Paul Gerald Walfish, was a Canadian endocrinologist "whose research in the area of thyroid physiology and pathology has contributed to improved health care in Canada, especially for newborn infants".

Born in Toronto, Ontario, Walfish graduated from the University of Toronto in 1958 and specialized in internal medicine. After receiving a McLaughlin Foundation Fellowship, he spent a year studying endocrinology at Harvard Medical School. He joined the University of Toronto's Department of Medicine as a teacher, becoming a professor in 1982.

Walfish has worked at Mount Sinai Hospital since 1964 as a scientist and a clinician. He helped pioneer techniques of early thyroid cancer detection using fine-needle biopsies and ultrasounds.

Walfish died from leukemia on 28 July 2018, aged 83.

==Honours==
In 1990, Walfish was made a Member of the Order of Canada. In 2007, he was made a Member of the Order of Ontario in recognition for being a "leader in the international thyroidology community".

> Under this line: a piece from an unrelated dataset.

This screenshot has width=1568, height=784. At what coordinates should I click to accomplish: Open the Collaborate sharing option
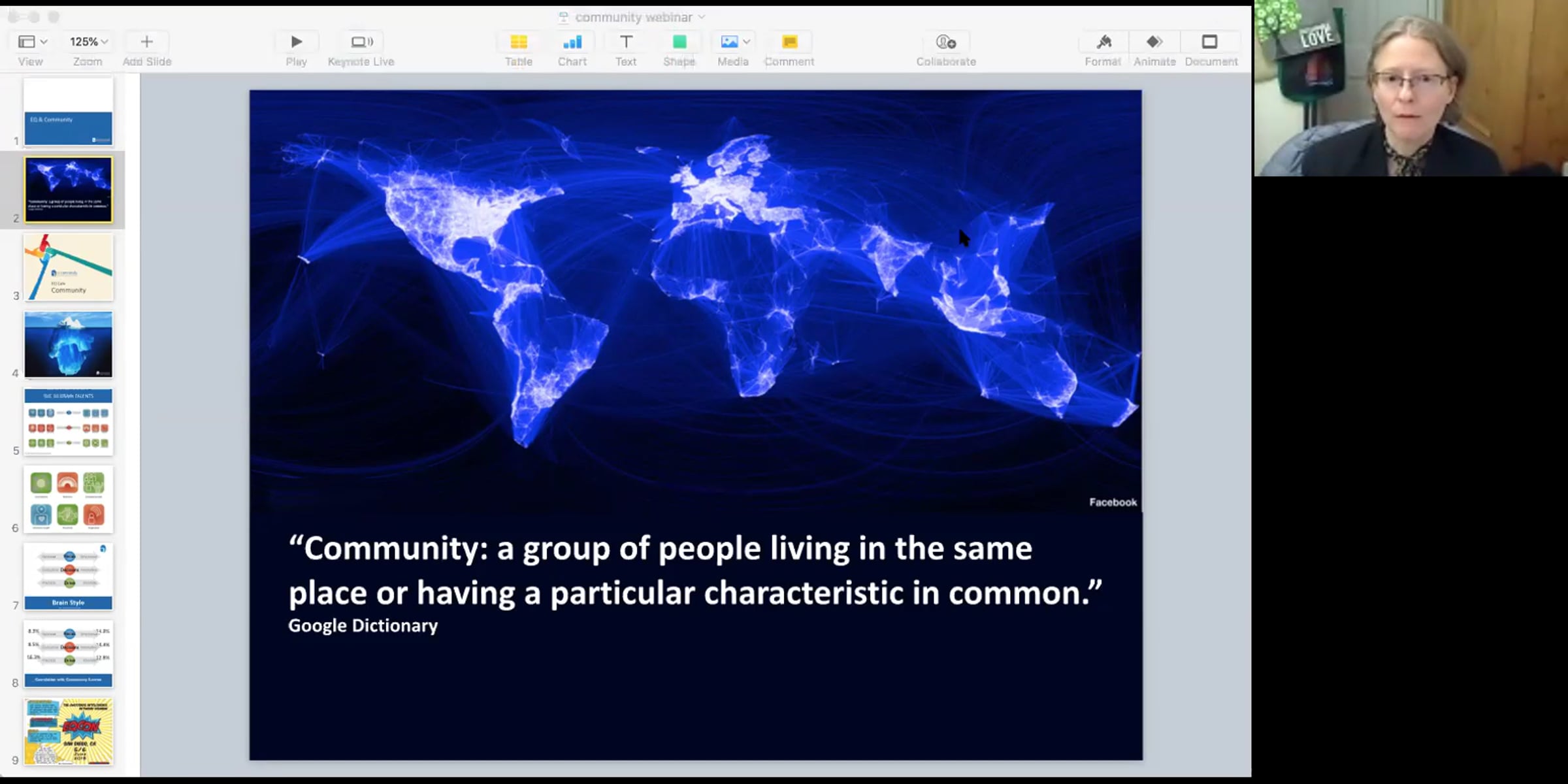(946, 42)
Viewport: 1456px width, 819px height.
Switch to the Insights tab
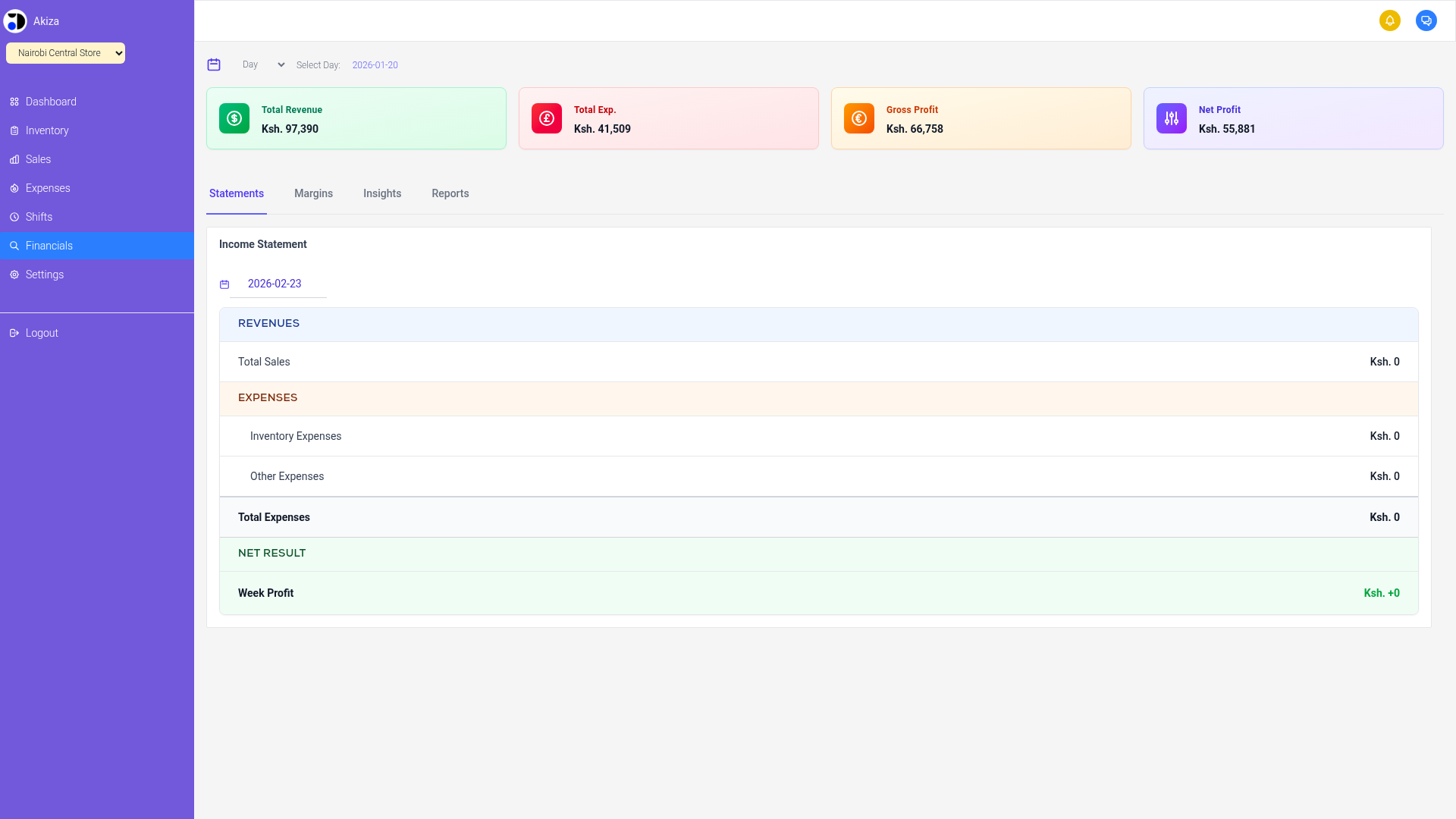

In 1983, he received an Award of Merit from the City of Toronto. In 1987, he was made a Fellow of the Endocrine Section, the Royal Society of Medicine, England. He was awarded the 125th Anniversary of the Confederation of Canada Medal and the Queen Elizabeth II Golden Jubilee Medal. In 2004, he was the first Canadian to receive the American Thyroid Association's Paul Starr Award for outstanding contributions in clinical thyroidology. In 2007, he was awarded the Canadian Medical Association's Medal of Service "for advancing the art and science of treating thyroid diseases worldwide and raising the standards of medical practice in Canada".